Descriptive Statistics in R
Take your programming skills to the next level with interactive lessons and real-world projects.
Explore Coddy →Descriptive statistics are essential tools for summarizing and understanding data in R. They provide insights into the central tendency, dispersion, and shape of your dataset.
Measures of Central Tendency
R offers several functions to calculate measures of central tendency:
Mean
The mean is the average of all values in a dataset. Calculate it using the mean() function:
data <- c(1, 2, 3, 4, 5)
mean_value <- mean(data)
print(mean_value) # Output: 3
Median
The median is the middle value when the data is ordered. Use the median() function:
median_value <- median(data)
print(median_value) # Output: 3
Mode
R doesn't have a built-in mode function, but you can create one:
get_mode <- function(x) {
unique_x <- unique(x)
unique_x[which.max(tabulate(match(x, unique_x)))]
}
mode_value <- get_mode(c(1, 2, 2, 3, 4, 4, 4, 5))
print(mode_value) # Output: 4
Measures of Dispersion
These statistics describe the spread of your data:
Range
Calculate the range using range() or manually:
data_range <- max(data) - min(data)
print(data_range) # Output: 4
Variance
Variance measures the average squared deviation from the mean. Use var():
variance <- var(data)
print(variance) # Output: 2.5
Standard Deviation
The standard deviation is the square root of the variance. Calculate it with sd():
std_dev <- sd(data)
print(std_dev) # Output: 1.581139
Measures of Shape
These statistics describe the distribution of your data:
Skewness
Skewness measures the asymmetry of the distribution. Use the moments package:
library(moments)
skewness_value <- skewness(data)
print(skewness_value) # Output: 0
Kurtosis
Kurtosis measures the tailedness of the distribution:
kurtosis_value <- kurtosis(data)
print(kurtosis_value) # Output: 1.7
Summary Statistics
R provides a convenient summary() function to get an overview of your data:
summary_stats <- summary(data)
print(summary_stats)
Visualizing Descriptive Statistics
Visualizations can help understand your data better. Use the ggplot2 package for creating informative plots:
library(ggplot2)
ggplot(data.frame(x = data), aes(x = x)) +
geom_histogram(binwidth = 1, fill = "skyblue", color = "black") +
geom_vline(aes(xintercept = mean(x)), color = "red", linetype = "dashed", size = 1) +
labs(title = "Histogram with Mean", x = "Value", y = "Frequency")
Best Practices
- Always check for missing values before calculating statistics.
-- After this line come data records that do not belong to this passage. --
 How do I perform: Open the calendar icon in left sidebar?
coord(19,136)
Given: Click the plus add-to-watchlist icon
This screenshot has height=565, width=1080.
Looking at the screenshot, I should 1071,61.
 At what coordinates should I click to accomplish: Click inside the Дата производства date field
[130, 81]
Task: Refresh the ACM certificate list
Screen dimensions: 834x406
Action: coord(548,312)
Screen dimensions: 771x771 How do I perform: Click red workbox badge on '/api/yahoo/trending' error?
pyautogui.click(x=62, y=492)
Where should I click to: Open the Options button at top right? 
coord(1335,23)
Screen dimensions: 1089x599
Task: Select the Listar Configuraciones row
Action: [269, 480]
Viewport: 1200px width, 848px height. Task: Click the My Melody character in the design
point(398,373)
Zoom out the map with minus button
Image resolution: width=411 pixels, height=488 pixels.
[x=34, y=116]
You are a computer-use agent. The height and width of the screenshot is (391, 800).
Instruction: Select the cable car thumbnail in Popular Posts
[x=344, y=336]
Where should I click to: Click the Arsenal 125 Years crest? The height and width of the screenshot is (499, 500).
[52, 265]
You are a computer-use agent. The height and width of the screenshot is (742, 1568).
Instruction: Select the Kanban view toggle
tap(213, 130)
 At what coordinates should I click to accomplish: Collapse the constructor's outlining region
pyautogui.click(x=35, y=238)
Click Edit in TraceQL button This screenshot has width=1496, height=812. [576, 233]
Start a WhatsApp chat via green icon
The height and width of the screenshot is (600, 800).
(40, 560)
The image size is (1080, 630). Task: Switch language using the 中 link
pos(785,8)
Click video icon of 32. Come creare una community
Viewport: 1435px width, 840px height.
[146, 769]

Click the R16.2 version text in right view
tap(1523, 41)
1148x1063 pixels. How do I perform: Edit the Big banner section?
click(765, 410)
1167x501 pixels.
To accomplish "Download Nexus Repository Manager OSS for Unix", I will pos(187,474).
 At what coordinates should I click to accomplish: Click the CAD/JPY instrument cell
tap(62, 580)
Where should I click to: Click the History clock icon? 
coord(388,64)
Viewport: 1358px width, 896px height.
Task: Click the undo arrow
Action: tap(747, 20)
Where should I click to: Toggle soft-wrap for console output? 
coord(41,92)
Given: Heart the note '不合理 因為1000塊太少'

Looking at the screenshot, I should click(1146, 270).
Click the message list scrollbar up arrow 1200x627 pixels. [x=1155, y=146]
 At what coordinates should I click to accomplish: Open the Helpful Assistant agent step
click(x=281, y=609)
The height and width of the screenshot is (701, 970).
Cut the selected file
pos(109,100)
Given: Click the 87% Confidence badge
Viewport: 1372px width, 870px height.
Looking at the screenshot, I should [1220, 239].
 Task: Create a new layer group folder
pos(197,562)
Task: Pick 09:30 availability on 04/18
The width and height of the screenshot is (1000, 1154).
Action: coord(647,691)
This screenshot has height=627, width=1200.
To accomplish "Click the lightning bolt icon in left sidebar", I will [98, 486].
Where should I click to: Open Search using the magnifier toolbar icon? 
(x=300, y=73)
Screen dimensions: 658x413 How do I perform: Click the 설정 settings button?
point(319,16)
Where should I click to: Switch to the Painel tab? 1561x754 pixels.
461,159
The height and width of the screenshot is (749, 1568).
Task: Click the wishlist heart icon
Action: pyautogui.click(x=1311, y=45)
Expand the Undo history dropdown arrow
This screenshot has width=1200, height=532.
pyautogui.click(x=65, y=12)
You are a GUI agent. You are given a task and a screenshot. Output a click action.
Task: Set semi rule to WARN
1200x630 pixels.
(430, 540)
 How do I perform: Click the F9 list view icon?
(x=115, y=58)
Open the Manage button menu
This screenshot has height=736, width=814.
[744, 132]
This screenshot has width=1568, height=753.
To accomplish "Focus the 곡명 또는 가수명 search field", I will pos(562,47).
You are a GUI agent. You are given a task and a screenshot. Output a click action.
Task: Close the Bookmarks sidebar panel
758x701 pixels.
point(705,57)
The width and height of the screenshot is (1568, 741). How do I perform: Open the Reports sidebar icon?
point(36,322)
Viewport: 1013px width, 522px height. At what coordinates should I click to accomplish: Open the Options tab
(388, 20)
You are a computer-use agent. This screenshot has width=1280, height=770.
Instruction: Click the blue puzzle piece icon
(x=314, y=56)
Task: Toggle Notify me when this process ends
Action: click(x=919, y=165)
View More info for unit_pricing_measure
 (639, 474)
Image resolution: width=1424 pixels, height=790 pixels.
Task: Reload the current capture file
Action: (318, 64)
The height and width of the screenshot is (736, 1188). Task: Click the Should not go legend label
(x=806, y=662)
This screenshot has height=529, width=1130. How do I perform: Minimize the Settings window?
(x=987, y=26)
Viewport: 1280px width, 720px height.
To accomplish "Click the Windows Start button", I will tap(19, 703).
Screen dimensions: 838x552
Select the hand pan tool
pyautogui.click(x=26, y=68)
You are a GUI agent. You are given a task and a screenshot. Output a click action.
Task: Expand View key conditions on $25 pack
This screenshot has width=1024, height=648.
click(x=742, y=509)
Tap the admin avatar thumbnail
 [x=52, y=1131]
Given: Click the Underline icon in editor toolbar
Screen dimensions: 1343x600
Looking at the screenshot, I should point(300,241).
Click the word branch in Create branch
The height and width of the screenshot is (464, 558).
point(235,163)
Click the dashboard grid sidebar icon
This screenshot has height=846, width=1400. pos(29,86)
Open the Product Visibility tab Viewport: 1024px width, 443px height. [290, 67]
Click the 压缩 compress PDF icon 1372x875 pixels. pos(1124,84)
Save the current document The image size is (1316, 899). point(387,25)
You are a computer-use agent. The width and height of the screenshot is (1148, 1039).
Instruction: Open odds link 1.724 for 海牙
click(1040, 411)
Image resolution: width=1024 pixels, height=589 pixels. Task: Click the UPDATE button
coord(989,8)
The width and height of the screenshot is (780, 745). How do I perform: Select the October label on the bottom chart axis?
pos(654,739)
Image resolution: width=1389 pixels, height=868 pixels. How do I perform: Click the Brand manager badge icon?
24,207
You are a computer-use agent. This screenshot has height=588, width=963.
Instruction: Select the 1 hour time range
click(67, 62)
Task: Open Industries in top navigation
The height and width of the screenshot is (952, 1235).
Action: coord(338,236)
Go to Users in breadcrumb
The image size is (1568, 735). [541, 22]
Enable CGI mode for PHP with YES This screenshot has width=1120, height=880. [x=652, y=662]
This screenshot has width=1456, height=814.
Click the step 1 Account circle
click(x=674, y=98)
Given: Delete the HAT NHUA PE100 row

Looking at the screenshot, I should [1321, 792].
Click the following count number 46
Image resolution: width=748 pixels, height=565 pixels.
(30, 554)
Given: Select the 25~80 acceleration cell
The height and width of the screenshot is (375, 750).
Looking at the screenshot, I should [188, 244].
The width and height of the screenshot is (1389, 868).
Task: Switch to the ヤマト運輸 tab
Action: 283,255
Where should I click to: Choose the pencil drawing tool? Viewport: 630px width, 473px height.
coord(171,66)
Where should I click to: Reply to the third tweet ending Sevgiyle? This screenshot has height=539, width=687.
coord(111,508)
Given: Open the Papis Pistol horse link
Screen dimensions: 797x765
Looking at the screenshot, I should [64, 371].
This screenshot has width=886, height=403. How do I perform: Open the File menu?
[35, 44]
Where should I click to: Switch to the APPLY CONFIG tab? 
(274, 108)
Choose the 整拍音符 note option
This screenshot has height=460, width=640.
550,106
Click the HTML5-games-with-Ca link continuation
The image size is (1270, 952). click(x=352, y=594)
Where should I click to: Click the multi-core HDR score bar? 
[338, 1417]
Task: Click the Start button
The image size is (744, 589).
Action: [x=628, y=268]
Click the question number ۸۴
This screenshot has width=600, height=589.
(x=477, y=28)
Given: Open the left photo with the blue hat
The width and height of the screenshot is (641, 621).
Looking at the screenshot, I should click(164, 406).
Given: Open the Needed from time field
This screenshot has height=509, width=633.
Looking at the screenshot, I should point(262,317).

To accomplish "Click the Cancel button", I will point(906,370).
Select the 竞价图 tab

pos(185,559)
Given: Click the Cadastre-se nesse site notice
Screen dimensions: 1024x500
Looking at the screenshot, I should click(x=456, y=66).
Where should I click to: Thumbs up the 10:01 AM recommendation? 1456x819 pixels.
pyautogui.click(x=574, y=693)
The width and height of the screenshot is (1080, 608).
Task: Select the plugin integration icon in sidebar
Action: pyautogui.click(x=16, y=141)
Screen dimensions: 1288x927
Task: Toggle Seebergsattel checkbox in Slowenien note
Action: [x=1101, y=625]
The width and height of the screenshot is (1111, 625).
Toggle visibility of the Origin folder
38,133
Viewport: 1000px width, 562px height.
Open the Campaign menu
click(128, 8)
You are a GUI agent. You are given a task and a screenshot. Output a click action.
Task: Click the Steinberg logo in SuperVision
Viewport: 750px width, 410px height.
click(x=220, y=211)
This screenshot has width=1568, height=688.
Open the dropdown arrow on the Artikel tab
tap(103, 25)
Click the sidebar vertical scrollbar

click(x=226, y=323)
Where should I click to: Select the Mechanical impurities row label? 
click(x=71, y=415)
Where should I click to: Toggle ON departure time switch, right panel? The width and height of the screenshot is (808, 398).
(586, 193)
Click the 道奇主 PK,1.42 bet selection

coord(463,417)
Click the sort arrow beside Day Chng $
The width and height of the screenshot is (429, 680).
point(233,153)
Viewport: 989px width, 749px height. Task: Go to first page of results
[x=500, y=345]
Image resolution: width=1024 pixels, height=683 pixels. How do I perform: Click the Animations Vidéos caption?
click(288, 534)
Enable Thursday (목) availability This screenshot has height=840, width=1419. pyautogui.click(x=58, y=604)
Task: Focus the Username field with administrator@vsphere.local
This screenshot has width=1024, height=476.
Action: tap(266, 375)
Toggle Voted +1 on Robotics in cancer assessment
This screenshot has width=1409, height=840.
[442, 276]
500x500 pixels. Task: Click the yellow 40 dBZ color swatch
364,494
- Consider using robust statistics (e.g., median instead of mean) for skewed data.
- Visualize your data to get a better understanding of its distribution.
- Use the dplyr package for efficient data manipulation before analysis.
Mastering descriptive statistics in R is crucial for exploratory data analysis and lays the foundation for more advanced statistical techniques like hypothesis testing and regression analysis.